NIce!! but be carfule!

----------


## Slithers

Thanks! 

I will.  :Smile:

----------


## mr~python

i saw a few of those at the great valley serpentarium. they were adults. beautiful snakes! good luck with yours.

----------


## Slithers

Thanks! 

 I believe mine is a _H. Gigas_ (not sure though) and I think GVS has _H. Bicinctus_ .  I think its just some minor pattern/color differences. 

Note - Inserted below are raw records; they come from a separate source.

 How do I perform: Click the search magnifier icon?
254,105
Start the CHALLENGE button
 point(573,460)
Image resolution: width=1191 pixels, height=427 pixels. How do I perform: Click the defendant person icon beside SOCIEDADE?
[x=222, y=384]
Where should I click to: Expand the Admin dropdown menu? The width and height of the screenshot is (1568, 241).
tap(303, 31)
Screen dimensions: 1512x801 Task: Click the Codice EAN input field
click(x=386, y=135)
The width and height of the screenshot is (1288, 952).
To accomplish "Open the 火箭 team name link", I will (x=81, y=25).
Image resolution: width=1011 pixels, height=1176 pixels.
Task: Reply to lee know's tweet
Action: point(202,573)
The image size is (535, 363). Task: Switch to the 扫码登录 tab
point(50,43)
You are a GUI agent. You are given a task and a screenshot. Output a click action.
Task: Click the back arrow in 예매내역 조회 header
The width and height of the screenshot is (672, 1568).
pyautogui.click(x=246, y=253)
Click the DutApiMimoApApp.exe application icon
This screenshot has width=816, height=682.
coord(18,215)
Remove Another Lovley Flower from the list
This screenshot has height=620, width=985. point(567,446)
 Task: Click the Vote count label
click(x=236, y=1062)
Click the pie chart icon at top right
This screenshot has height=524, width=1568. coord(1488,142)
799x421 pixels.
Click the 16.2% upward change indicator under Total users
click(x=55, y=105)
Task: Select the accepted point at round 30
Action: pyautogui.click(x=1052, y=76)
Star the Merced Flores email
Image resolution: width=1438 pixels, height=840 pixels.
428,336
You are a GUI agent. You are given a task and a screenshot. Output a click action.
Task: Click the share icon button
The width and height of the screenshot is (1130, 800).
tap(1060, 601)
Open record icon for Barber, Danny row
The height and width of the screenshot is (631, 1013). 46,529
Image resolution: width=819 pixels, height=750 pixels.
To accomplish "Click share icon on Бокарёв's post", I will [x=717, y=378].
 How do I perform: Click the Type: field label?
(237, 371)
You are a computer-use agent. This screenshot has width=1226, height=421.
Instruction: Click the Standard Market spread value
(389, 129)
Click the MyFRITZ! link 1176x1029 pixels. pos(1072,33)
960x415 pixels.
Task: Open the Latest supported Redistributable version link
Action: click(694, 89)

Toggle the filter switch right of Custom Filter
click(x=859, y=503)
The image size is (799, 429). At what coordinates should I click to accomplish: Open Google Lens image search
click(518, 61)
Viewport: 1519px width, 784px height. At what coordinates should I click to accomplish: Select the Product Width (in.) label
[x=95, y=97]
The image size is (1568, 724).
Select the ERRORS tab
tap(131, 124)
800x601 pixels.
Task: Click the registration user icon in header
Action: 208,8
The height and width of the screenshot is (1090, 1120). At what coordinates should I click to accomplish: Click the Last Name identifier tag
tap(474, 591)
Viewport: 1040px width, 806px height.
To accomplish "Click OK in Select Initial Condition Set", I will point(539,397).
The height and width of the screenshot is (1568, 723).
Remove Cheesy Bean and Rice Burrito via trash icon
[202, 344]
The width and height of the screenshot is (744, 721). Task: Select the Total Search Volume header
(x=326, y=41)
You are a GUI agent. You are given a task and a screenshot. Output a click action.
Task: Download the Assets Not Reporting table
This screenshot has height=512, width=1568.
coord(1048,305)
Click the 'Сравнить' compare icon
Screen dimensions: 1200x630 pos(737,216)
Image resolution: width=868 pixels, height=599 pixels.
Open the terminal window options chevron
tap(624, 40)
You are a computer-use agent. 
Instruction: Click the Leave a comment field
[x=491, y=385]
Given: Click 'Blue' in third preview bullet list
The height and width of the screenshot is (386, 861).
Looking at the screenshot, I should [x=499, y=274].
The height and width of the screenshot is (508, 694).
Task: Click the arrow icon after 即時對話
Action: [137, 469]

C'mon I know more of you guys think "Kai" is a good looking snake.  
If you think "Kai" is an awesome snake, let him know about it please!  :Very Happy:  He thrives off compliments!

Thanks!

----------


## Razaiel

He is beautiful - he's much more pretty than my friend's snakes - but I don't know what variety his are, just that they're FWC  :Smile:     I sent you a PM

----------


## Slithers

Thank you very much!!!  :Very Happy:   :Very Happy:   :Very Happy: 

It is quite possible that this little guy is a hypo.  :Smile:  
Whether or not he is...I think he is a STUNNER! and I could NOT be happier!!

Really a great species of snake. Very docile. Quick as lighting, aggressive feeders, but very intelligent, personable snakes. Not the scary snake they are made out to be by _some_. They are to be respected, of course, but not _feared_.

I give good rep points for good comments  :Wink:   :Very Happy:   :Sunny:

----------


## jjspirko

They are indeed great snakes, a snake you must respect because they are not somthing you want to be bitten by but the risk is minimal if you use commone sense.  Also every case where a bite by a hydro had a real reaction, (mostly pain and swelling) the victim was a dimwhit.  

What do I mean by that?  The victim was dim enough to allow the angered hydro to CHEW on him for several seconds to OVER A MINUTE and then was surprise to be envenomated!  

Here is a little quiz to see if you have the aptitude to keep a hydro or a cat eyed snake, mangrove, etc.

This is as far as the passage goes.